- Original author: Ryan Challinor
- Stable release: 1.3.0 / 2024-12-22
- Written in: C, C++
- Operating system: Mac, Windows, Linux
- License: GNU GPL v3
- Website: bespokesynth.com
- Repository: github.com/BespokeSynth/BespokeSynth/

= BespokeSynth =

Modular synthesizer software

BespokeSynth is a free and open-source software modular synthesizer and digital audio workstation.

== History ==
Development of the BespokeSynth software was started in 2011, when Ryan Challinor wanted to learn more about creating music, but didn't want to learn "the intricacies of an existing DAW". In 2016, Ryan Challinor released the source code on GitHub under the terms of the GNU General Public License.

On September 14, 2021, the version 1.0.0 was released with full documentation.

On November 16, 2021, the version 1.1.0 was released with several major changes. The changes include packaging Python with the software, significant simplification of the build process from source, new modules and effects.

On Jul 14, 2023, version 1.2.0 was released with several new modules, usability enhancements, OSC support and bug fixes.

On September 16, 2023, version 1.2.1 was released, which was primarily a bugfix release fixing 2 major issues with 1.2.0.

On December 22, 2024, version 1.3.0 was released, with several new modules, enhancements and many bug fixes.
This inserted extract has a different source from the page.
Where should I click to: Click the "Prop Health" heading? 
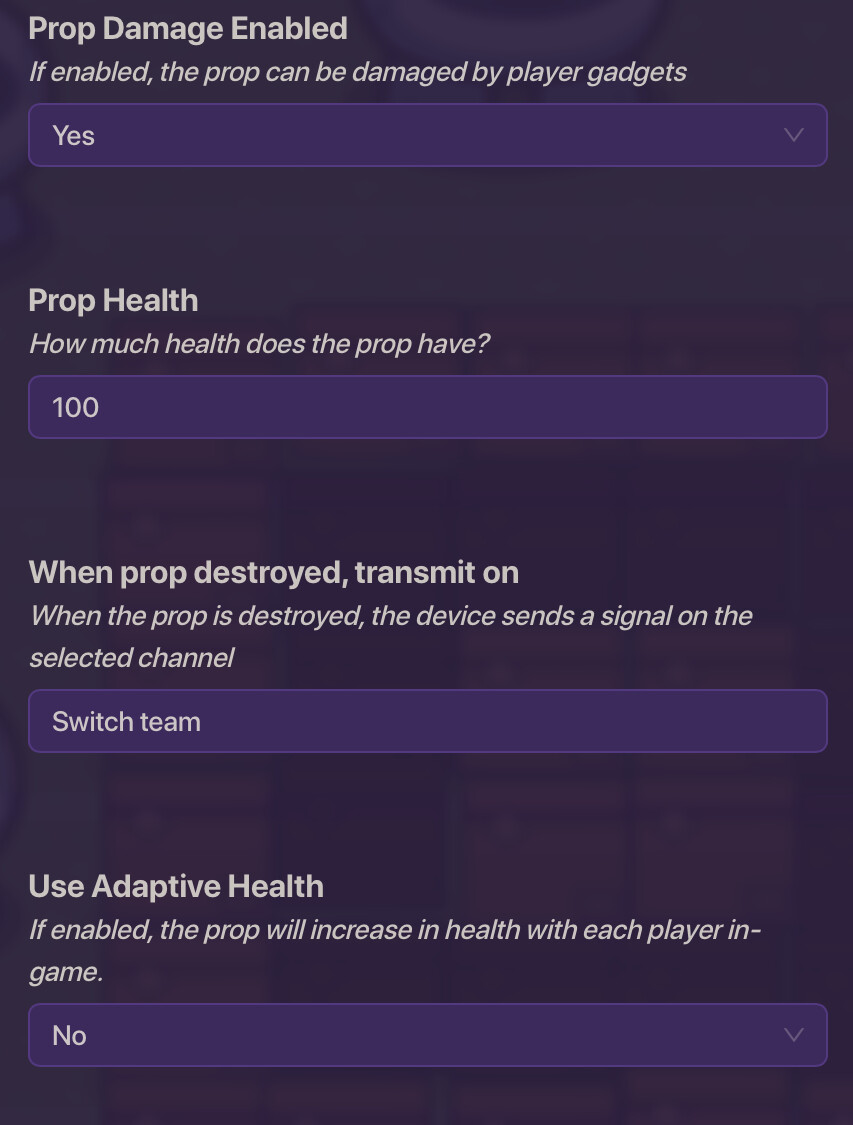[x=113, y=300]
A nightly build is available as well (updated every commit), with a lot of unreleased features and fixes. As this is a development release, it can also have some potential instability, but is generally stable.

== Overview ==

BespokeSynth lets the user build their own layout from scratch, so each user has a unique interface. It consists of over 190 modules which can be interconnected.

BespokeSynth has the following features:
- Modular synthesis
- Non-linear arrangement
- Live looping
- Live jams
- Livecoding in Python
- Plug-in hosting (for VST)
- MIDI and Open Sound Control controller support

Python is packaged with the software, so there is no need to install it separately.